Dressed in the camouflage uniform of an Army colonel, the firebrand leader of Russia's nationalist Liberal Democratic Party on Tuesday accused the United States of stirring up belligerent sentiments in Kiev.
The protest movement on Kiev's Independence Square "was set up by the United States … so that Europe would smell the gunpowder," party leader Vladimir Zhirinovsky told the lower house of parliament, state news wire RIA Novosti reported.
Zhirinovsky added that as soon as people started dying in central Kiev, the U.S. and the European Union began conducting closed-door meetings about how to divvy up Europe, the report said.
He made the comments during a discussion of Ukraine's military preparations to quell pro-Russia riots in that country's east.
He said the interim government in Kiev was planning to bring in "special forces, the Army and the National Guard" to suppress the secessionists, who have gained a foothold in several regional capitals.
Zhirinovsky, who is also an Army colonel, said he was wearing the uniform because the interim government, which he called a "military junta," had already changed their clothes into camouflage.
He singled out Ukrainian parliament speaker Oleksandr Turchynov as being part of the so-called junta.
Russian Foreign Minister Sergei Lavrov recently called Ukraine's decision to use force in suppressing the riots an "extremely dangerous development."

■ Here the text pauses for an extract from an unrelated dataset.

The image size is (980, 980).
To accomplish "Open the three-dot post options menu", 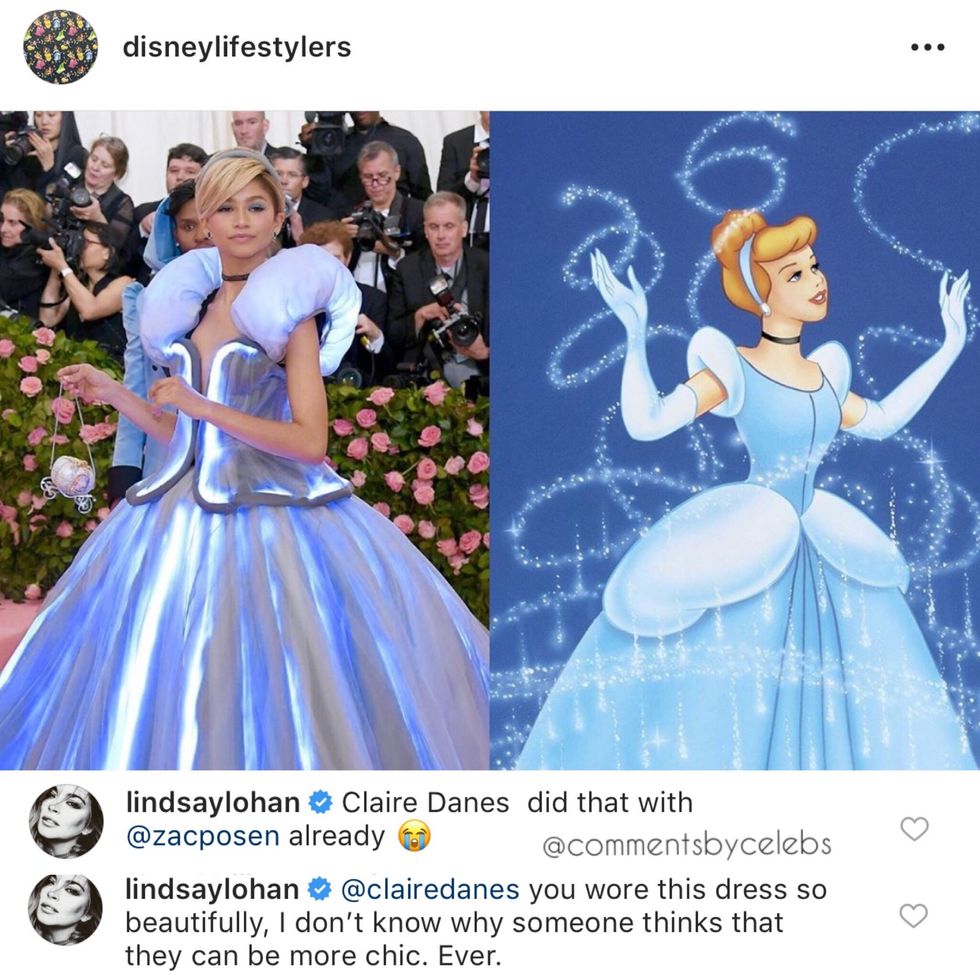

Lavrov earlier warned Kiev that it risks unleashing civil war by deploying troops in the country's east, where pro-Russian groups have occupied administrative buildings in several cities.
However, the U.S. ambassador to the Organization for Security and Cooperation in Europe said last week that Russia had amassed "tens of thousands" of its own troops near the Ukrainian border.
Russian troops are "again not in their normal peacetime positions or garrisons," ambassador Daniel Baer said, comparing the reported military buildup to the spread of Russia-aligned forces throughout the former Ukrainian region of Crimea.
Moscow, which said that the troops in Crimea were actually members of a militia local to the majority ethnic-Russian region, went on to annex the peninsula to much outcry in the West.